QUOTED PASSAGE
All of lore.kernel.org
 help / color / mirror / Atom feed
* + vpda-try-to-fix-the-potential-crash-due-to-misusing-__gfp_nofail.patch added to mm-unstable branch
@ 2024-07-31  0:39 Andrew Morton
  0 siblings, 0 replies; only message in thread
From: Andrew Morton @ 2024-07-31  0:39 UTC (permalink / raw)
  To: mm-commits, xuanzhuo, vbabka, urezki, torvalds, roman.gushchin,
	rientjes, penberg, mst, mhocko, maxime.coquelin, lstoakes, kees,
	jasowang, iamjoonsoo.kim, hch, hailong.liu, eperezma, cl,
	42.hyeyoo, v-songbaohua, akpm

[-- Warning: decoded text below may be mangled, UTF-8 assumed --]
[-- Attachment #1: Type: text/plain, Size: 9082 bytes --]


The patch titled
     Subject: vpda: try to fix the potential crash due to misusing __GFP_NOFAIL
has been added to the -mm mm-unstable branch.  Its filename is
     vpda-try-to-fix-the-potential-crash-due-to-misusing-__gfp_nofail.patch

This patch will shortly appear at
     https://git.kernel.org/pub/scm/linux/kernel/git/akpm/25-new.git/tree/patches/vpda-try-to-fix-the-potential-crash-due-to-misusing-__gfp_nofail.patch

This patch will later appear in the mm-unstable branch at
    git://git.kernel.org/pub/scm/linux/kernel/git/akpm/mm

Before you just go and hit "reply", please:
   a) Consider who else should be cc'ed
   b) Prefer to cc a suitable mailing list as well
   c) Ideally: find the original patch on the mailing list and do a
      reply-to-all to that, adding suitable additional cc's

*** Remember to use Documentation/process/submit-checklist.rst when testing your code ***

The -mm tree is included into linux-next via the mm-everything
branch at git://git.kernel.org/pub/scm/linux/kernel/git/akpm/mm
and is updated there every 2-3 working days

------------------------------------------------------
From: Barry Song <v-songbaohua@oppo.com>
Subject: vpda: try to fix the potential crash due to misusing __GFP_NOFAIL
Date: Wed, 31 Jul 2024 12:01:52 +1200

Patch series "mm: clarify nofail memory allocation", v2.

INFORMATION PROVIDED
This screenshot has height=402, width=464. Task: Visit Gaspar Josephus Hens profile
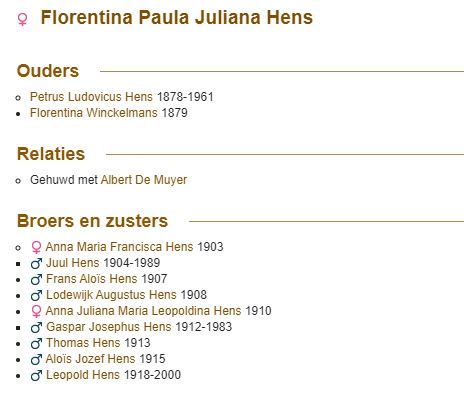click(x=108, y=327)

--

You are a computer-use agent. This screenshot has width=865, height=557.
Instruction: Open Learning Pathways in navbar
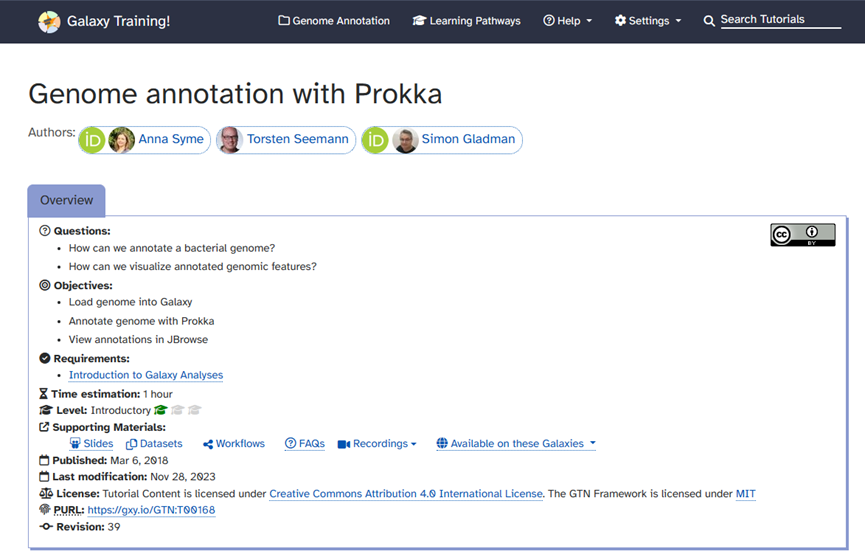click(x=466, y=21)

==

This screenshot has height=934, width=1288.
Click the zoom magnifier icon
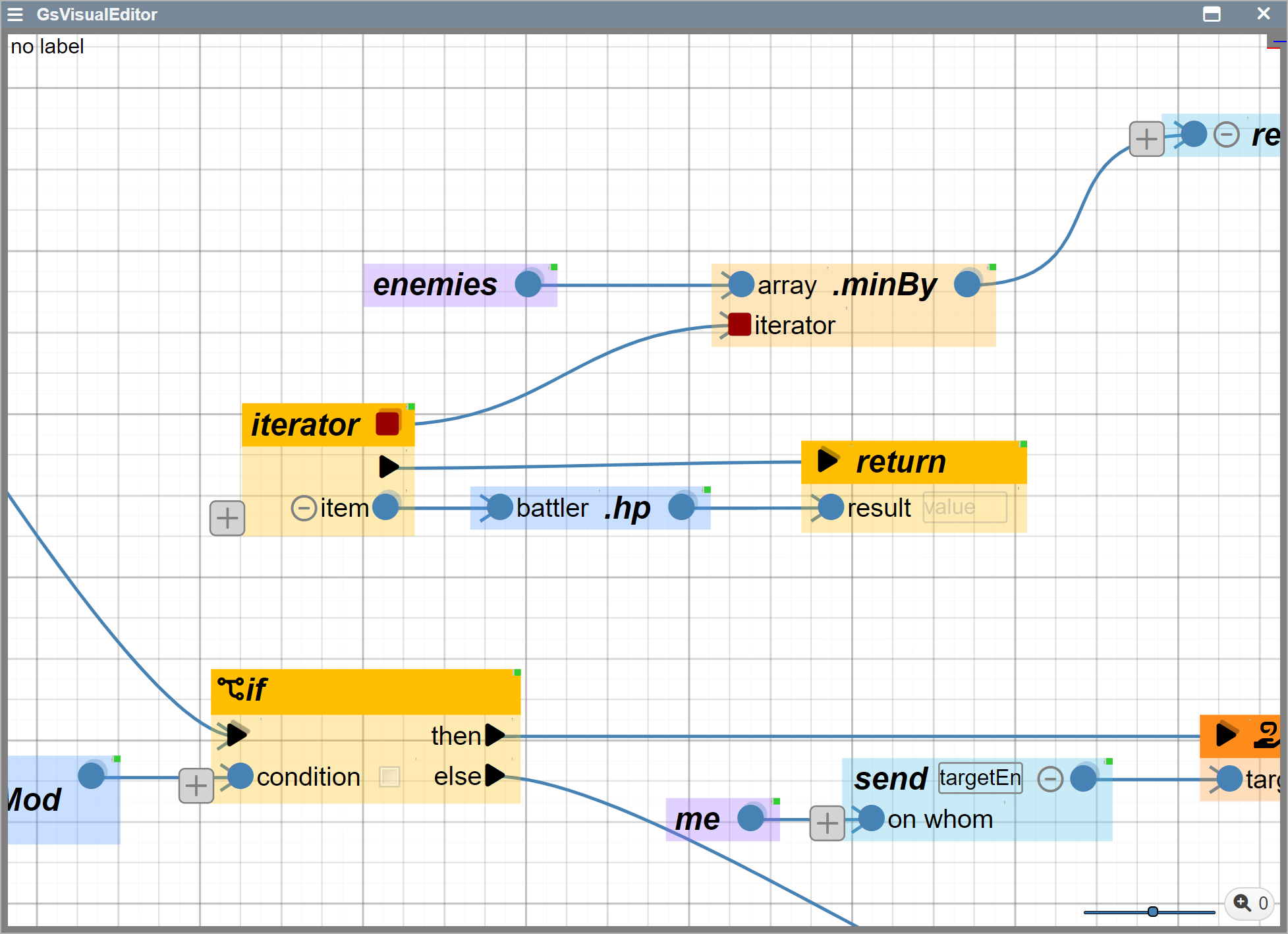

TASK PROMPT
Resume the kernel patch announcement about misuse of __GFP_NOFAIL, starting right after its final line. The listing is independent material and has no connection to the kernel patch announcement.

RESPONSE BELOW
__GFP_NOFAIL carries the semantics of never failing, so its callers
do not check the return value:
  %__GFP_NOFAIL: The VM implementation _must_ retry infinitely: the caller
  cannot handle allocation failures. The allocation could block
  indefinitely but will never return with failure. Testing for
  failure is pointless.

However, __GFP_NOFAIL can sometimes fail if it exceeds size limits or is
used with GFP_ATOMIC/GFP_NOWAIT in a non-sleepable context.  This can
expose security vulnerabilities due to potential NULL dereferences.

Since __GFP_NOFAIL does not support non-blocking allocation, we introduce
GFP_NOFAIL with inclusive blocking semantics and encourage using
GFP_NOFAIL as a replacement for __GFP_NOFAIL in non-mm.

If we must still fail a nofail allocation, we should trigger a BUG rather
than exposing NULL dereferences to callers who do not check the return
value.

* The discussion started from this topic:
 [PATCH RFC] mm: warn potential return NULL for kmalloc_array and
             kvmalloc_array with __GFP_NOFAIL

 https://lore.kernel.org/linux-mm/20240717230025.77361-1-21cnbao@gmail.com/


This patch (of 4):

mm doesn't support non-blockable __GFP_NOFAIL allocation.  Because
__GFP_NOFAIL without direct reclamation may just result in a busy loop
within non-sleepable contexts.

static inline struct page *
__alloc_pages_slowpath(gfp_t gfp_mask, unsigned int order,
                                                struct alloc_context *ac)
{
        ...
        /*
         * Make sure that __GFP_NOFAIL request doesn't leak out and make sure
         * we always retry
         */
        if (gfp_mask & __GFP_NOFAIL) {
                /*
                 * All existing users of the __GFP_NOFAIL are blockable, so warn
                 * of any new users that actually require GFP_NOWAIT
                 */
                if (WARN_ON_ONCE_GFP(!can_direct_reclaim, gfp_mask))
                        goto fail;
                ...
        }
        ...
fail:
        warn_alloc(gfp_mask, ac->nodemask,
                        "page allocation failure: order:%u", order);
got_pg:
        return page;
}

Let's move the memory allocation out of the atomic context and use the
normal sleepable context to get pages.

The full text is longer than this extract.